Publish your data
Publish your dataset according to FAIR principles¶
No question sharing data has benefits for a scientific career1. But more specifically the main reasons for publishing your data in a long-term repository are :
- fulfill a journal requirement to publish data
- facilitate citing your dataset by assigning a permanent uniquely identifiable code (DOI)
- improve discovery of and access to your dataset for others
- enable versioning of your data
- enable re-use and greater visibility of your work
Most of these reasons coincide with the FAIR principles. But publishing data according to the FAIR principles involves much more, especially well-described, accessible data that complies with community standards2. The FAIR principles can be seen as a consolidation of good data management practices to extend management with the notion of machine-driven data reuse. In others words, the FAIR principles define the attributes that data must have to enable and enhance its reuse, by humans and machines. It is recommended that structural metadata (e.g. links between data tables) should also be provided along with unambiguous definitions of all internal elements (e.g. column definitions, units of measurement), through links to accessible (standard) definitions3. This is precisely what is targeted in the implementation of data management by the ODAM software suite.

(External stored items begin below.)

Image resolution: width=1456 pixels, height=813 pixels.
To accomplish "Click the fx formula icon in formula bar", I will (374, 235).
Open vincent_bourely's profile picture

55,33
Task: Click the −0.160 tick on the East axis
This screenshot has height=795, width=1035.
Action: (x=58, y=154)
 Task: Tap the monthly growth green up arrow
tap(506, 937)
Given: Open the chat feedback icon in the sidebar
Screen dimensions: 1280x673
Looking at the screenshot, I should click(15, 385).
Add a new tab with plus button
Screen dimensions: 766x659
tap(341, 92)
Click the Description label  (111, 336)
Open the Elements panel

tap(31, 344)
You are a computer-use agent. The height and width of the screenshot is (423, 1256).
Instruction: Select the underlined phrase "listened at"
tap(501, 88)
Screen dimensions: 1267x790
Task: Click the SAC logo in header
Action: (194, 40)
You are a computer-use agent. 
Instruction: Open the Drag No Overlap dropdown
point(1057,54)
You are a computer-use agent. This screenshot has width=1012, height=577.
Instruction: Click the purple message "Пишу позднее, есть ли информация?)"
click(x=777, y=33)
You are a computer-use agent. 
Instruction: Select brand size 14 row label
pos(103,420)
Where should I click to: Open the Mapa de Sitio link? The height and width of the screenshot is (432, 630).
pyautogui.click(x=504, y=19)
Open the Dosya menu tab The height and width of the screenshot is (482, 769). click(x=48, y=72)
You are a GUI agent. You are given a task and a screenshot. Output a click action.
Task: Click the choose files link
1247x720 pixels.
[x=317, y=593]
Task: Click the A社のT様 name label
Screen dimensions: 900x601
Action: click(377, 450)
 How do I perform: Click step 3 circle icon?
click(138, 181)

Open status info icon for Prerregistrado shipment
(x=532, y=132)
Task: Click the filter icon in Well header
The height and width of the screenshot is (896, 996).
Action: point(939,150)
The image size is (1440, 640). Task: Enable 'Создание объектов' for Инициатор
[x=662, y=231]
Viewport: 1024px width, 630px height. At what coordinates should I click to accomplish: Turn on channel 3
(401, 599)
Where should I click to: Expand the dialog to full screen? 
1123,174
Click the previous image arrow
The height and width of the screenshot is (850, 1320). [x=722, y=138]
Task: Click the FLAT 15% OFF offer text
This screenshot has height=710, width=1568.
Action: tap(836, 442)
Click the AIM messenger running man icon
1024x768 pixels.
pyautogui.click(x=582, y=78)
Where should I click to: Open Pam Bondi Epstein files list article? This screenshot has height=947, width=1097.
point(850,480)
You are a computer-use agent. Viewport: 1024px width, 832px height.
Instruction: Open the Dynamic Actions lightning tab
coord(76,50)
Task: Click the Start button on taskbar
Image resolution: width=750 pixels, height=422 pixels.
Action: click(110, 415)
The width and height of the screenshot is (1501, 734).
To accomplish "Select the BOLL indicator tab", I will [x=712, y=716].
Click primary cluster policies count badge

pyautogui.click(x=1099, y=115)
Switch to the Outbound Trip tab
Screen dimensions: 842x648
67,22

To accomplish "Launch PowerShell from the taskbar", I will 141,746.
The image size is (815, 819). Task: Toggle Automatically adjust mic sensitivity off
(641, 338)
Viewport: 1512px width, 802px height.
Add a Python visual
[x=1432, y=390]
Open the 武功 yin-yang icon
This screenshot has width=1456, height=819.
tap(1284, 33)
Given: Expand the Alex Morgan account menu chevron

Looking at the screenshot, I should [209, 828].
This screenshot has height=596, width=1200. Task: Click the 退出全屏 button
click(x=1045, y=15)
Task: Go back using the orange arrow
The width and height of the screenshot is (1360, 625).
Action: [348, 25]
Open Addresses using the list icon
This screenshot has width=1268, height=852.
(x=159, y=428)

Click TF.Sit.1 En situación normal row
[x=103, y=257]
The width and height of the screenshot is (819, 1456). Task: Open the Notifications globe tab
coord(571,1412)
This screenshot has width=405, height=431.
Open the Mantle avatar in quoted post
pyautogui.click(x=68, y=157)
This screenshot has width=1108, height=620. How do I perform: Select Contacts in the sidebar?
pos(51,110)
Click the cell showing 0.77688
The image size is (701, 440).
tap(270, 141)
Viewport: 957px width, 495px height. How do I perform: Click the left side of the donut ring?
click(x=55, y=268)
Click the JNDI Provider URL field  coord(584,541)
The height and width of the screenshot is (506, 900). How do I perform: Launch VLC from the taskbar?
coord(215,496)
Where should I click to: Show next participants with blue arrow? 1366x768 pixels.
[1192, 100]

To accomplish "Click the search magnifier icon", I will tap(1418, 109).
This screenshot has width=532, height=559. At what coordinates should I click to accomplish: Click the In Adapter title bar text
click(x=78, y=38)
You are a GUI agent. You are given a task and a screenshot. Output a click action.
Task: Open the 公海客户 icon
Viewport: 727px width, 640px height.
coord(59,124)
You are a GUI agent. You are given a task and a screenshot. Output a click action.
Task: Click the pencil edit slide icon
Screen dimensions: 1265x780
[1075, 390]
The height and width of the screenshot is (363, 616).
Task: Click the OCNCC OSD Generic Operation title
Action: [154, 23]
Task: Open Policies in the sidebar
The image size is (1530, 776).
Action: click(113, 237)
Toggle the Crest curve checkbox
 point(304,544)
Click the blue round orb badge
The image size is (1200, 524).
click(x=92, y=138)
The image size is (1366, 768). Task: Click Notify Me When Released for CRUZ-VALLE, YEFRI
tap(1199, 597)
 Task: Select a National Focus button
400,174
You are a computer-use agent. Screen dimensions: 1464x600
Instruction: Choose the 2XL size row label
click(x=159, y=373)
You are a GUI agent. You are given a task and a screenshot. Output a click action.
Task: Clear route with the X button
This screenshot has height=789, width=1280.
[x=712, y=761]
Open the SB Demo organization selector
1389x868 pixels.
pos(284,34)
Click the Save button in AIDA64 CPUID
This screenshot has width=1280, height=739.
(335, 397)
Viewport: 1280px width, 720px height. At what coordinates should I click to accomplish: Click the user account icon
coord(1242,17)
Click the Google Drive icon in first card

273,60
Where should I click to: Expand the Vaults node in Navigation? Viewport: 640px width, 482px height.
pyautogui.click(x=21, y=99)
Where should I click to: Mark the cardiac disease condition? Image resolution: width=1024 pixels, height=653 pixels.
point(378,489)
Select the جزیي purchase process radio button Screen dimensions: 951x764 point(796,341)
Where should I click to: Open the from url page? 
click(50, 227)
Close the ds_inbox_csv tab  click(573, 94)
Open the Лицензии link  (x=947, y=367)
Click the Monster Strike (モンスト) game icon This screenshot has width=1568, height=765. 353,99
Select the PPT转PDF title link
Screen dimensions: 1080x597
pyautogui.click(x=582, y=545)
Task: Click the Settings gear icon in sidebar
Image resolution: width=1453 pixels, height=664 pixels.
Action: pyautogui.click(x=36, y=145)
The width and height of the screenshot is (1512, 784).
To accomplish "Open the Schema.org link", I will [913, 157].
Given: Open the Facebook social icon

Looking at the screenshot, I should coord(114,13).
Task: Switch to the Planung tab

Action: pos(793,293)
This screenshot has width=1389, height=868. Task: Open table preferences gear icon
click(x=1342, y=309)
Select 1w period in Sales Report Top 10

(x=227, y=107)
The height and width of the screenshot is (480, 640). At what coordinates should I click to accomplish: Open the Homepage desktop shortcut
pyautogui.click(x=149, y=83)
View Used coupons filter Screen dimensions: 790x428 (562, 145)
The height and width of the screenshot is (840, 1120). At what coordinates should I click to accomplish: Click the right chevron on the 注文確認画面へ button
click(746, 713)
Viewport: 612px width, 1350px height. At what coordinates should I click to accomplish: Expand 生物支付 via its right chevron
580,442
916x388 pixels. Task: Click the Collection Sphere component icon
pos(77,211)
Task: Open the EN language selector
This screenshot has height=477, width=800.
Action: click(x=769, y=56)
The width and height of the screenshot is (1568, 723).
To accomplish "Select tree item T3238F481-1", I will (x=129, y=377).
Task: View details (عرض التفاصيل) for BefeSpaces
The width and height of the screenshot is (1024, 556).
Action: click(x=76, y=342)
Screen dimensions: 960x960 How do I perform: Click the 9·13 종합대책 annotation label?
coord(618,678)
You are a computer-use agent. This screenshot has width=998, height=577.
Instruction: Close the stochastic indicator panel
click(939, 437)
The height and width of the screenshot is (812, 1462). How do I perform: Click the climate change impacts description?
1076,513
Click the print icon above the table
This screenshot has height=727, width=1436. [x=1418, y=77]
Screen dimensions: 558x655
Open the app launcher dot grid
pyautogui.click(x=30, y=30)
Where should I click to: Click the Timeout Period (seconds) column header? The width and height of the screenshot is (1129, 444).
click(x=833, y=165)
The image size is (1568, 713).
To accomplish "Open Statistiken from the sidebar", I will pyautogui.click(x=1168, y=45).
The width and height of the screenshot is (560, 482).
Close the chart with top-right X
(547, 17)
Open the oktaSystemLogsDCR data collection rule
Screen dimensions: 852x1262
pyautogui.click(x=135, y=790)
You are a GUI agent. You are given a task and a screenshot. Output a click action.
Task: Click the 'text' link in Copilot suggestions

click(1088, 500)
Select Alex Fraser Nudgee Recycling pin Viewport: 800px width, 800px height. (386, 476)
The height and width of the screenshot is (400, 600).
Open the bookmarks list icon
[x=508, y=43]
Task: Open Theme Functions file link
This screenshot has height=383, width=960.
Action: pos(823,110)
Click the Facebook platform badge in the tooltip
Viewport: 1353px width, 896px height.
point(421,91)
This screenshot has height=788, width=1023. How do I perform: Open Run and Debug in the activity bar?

Therefore, not only descriptive but also structural metadata should be provided.
Descriptive metadata and Structural metadata¶
- Descriptive metadata
- is descriptive information about a resource. It is used for discovery and identification. It includes elements such as title, abstract, author, and keywords. They make it easier for both humans and machines to find them.
- Structural metadata
- is metadata about containers of data and indicates how compound objects are put together. It describes the types, versions, relationships and other characteristics of digital materials. They facilitate the reuse of data by providing structural metadata, thus avoiding that data consumers spend a disproportionate amount of time trying to understand the digital resources they need and devising specific ways to combine them.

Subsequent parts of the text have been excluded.